Trapping of Rayleigh Spheroidal Particles Using Tightly Focused Higher-Order Vector Vortex Beams

Abstract

Considering the advantages of higher-order vector vortex beams (HOVVBs) with their diverse intensity distribution of the focal field and adjustable longitudinal field component, we investigated the optical forces and torques on Rayleigh spheroidal particles induced by tightly focused HOVVBs based on the Rayleigh scattering model and dipole approximation. It was found that the maximal optical forces were obtained when the major axis of the Rayleigh spheroidal particles was parallel to the x–y plane. We achieved the three-dimensional stable trapping of Rayleigh spheroidal particles at the focus by using an HOVVB. Further analysis showed that the optical torque caused the major axis of the spheroidal particle to rotate towards the x–y plane, which is conducive to the large-scale stable trapping of Rayleigh spheroidal particles in the two-dimensional plane.
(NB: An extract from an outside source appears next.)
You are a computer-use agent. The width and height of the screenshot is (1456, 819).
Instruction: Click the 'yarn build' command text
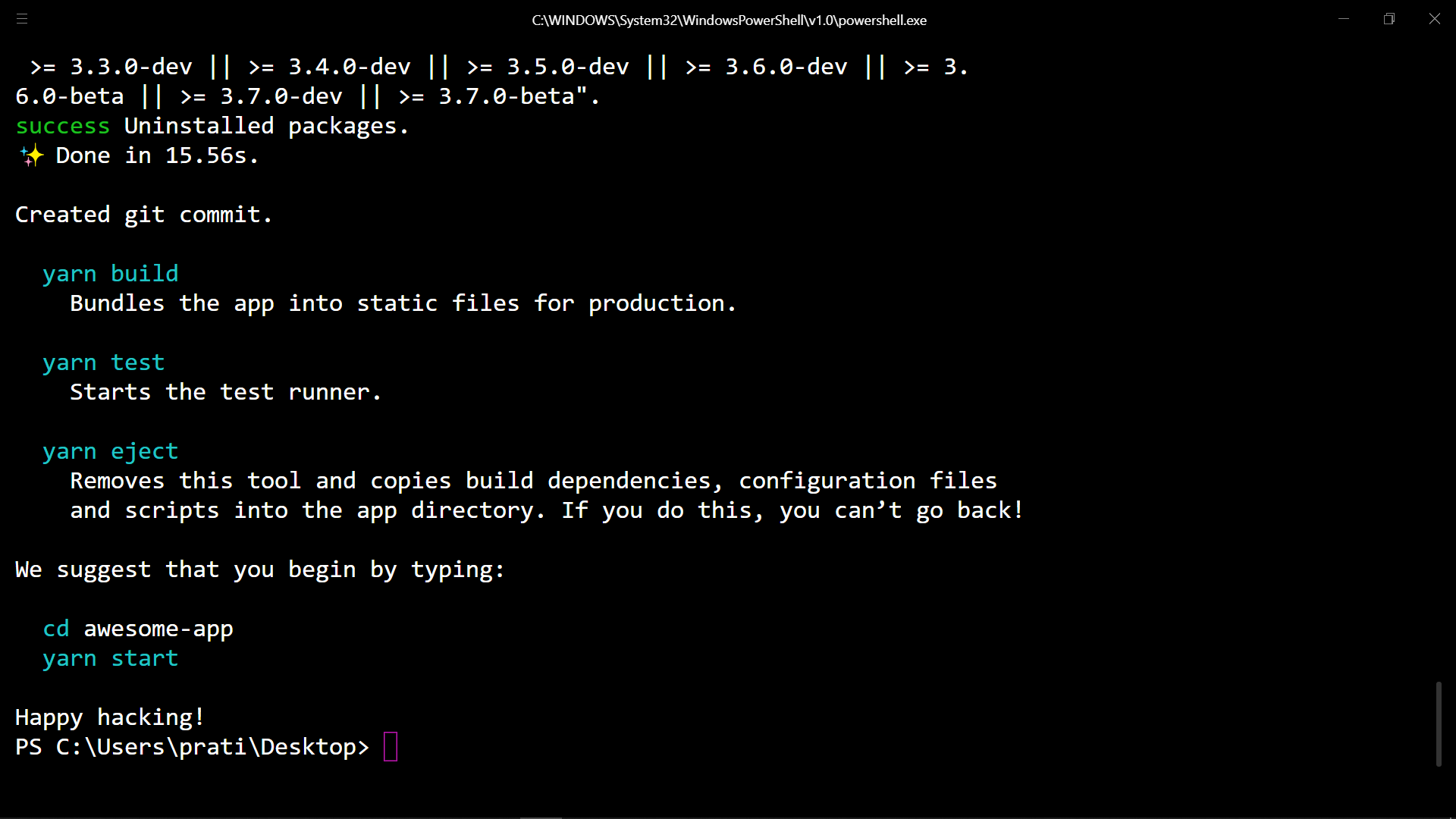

Moreover, the optical torque Γx could achieve a maximum of 0.869 pN·nm at φ0 = 90° and 270°, while Γy could achieve a maximum of 0.869 pN·nm at φ0 = 0° and 180° for the case of θ0 = 30°. Our findings provide a clear strategy for extending the degrees of freedom in the control of the beam. We envision a significant role for these results in optical micro-manipulation.